Transduction of dominant negative ATF-1 suppresses the pX gene expression in joint fibroblastic cells derived from HTLV-I transgenic rats.

Tax (p40Tax) encoded by the env-pX gene of human T-cell leukemia virus type I (HTLV-I) interacts with cyclic adenosine-3',5'-monophosphate response element binding protein/activation transcription factor 1 (CREB/ATF-1) transcription factors of host cells and activates the viral long terminal repeat (LTR) promoter. This molecular interaction induces augmentation of viral gene expression and may result in development of HTLV-I-associated diseases, including adult T-cell leukemia, HTLV-I associated myelopathy/tropical spastic paraparesis, and HTLV-I uveitis.
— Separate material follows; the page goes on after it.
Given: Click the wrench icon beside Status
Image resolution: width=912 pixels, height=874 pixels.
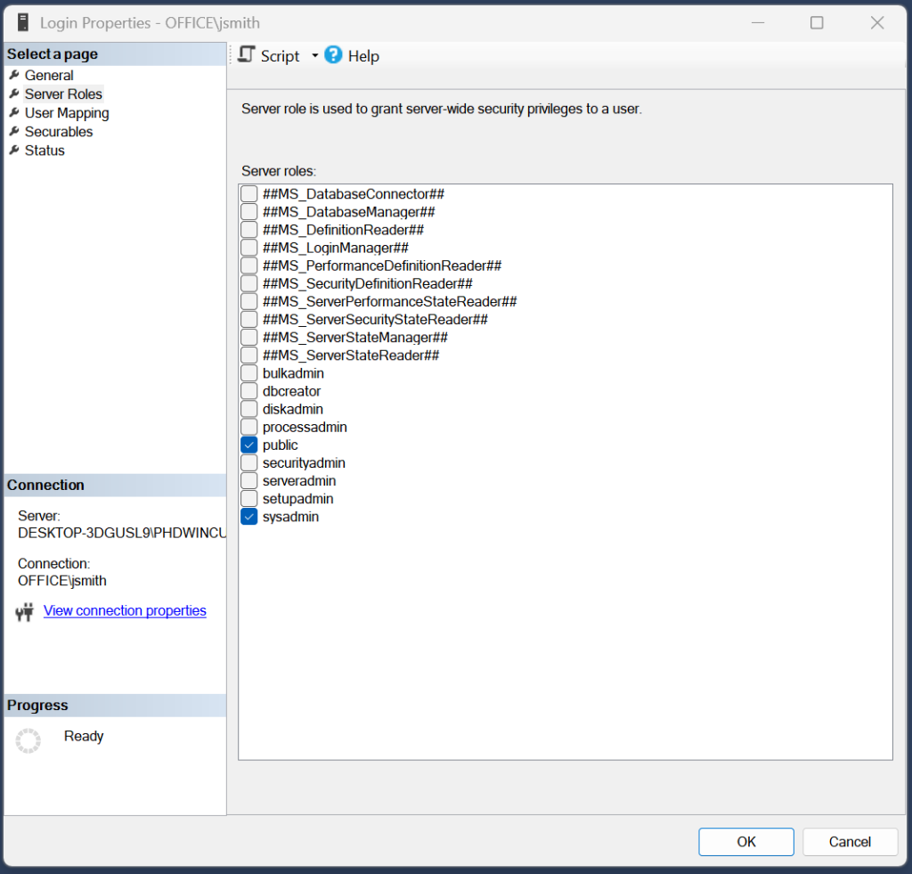Looking at the screenshot, I should 14,151.
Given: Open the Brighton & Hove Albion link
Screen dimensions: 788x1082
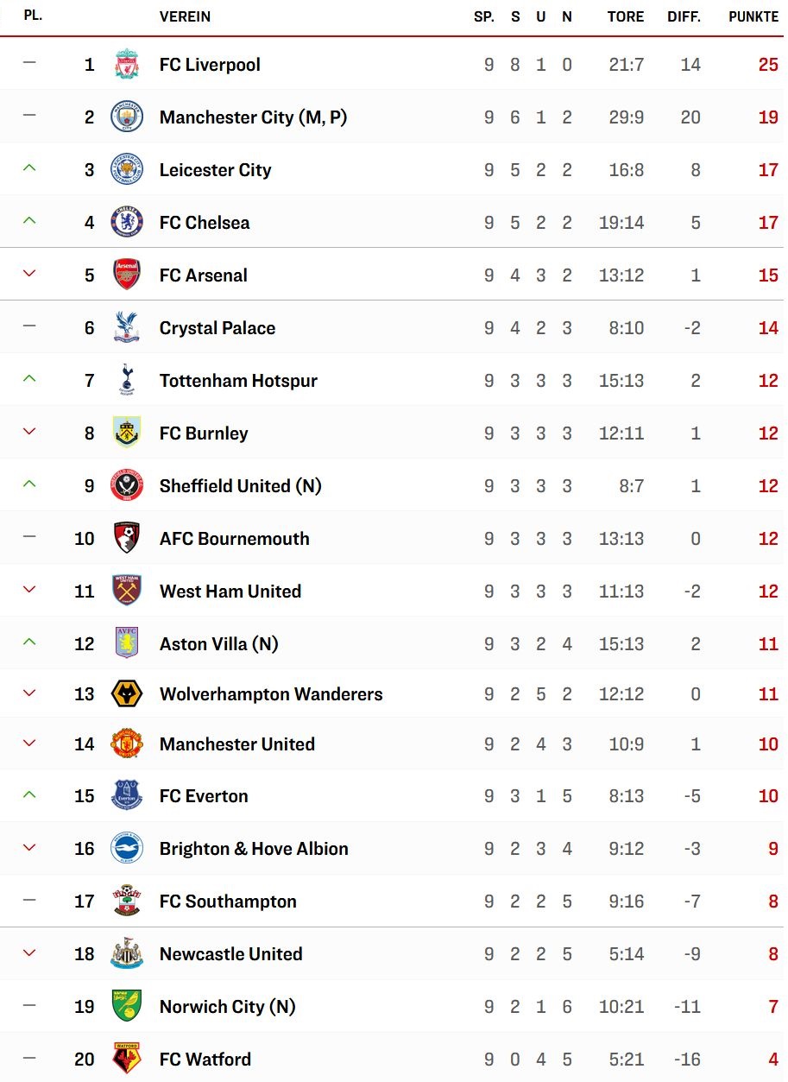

To inhibit this pathway, a dominant negative molecule of ATF-1, ATF-1DN, was used. We transduced ATF-1DN into joint fibroblastic cells derived from transgenic rats carrying the LTR-env-pX-LTR gene of HTLV-I, using the Sindbis virus-based vectors. Expression of the pX gene in cells transduced with ATF-1DN was lower than that in cells with control transfection. A possible application of ATF-1DN to suppress viral gene expression in HTLV-I infected cells can be considered.